Domestic wheat prices may rise 33 percent after exports resume next month, according to Pavel Skurikhin, chairman of Siberian Agrarian Holding, which controls 400,000 hectares of land.
Domestic wheat prices are expected to rise to 6,000 rubles ($216) a ton from 4,500 rubles a ton now, Skurikhin said last week.
Russian prices are about 30 percent lower than Chicago Board of Trade futures, the global benchmark. The export ban is scheduled to end July 1.
"We can rely on higher prices to reduce debt leverage and pay off loans that we took for this year's sowing," Skurikhin said.

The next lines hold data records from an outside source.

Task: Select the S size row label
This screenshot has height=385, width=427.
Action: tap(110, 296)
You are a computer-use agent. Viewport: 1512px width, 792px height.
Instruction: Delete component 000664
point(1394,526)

Siberian Agrarian planted about 170,000 hectares for the 2011 harvest. About 60 percent of the area is for wheat, and the rest is rye, sunflowers, rapeseed, soybeans, barley and oats, he said. Production is estimated at 340,000 tons of grains, up from 322,000 tons before the 2010 drought. The company owns part of the 400,000 hectares and farms the rest under rental agreements for other investors.
Siberian Agrarian has plantings in the Novosibirsk, Altai, Tula, Ulyanovsk and Rostov regions of Russia.
Siberian Agrarian is discussing the sale of one or several grain production units to Russia's state grain trader United Grain to reduce debt, Skurikhin said.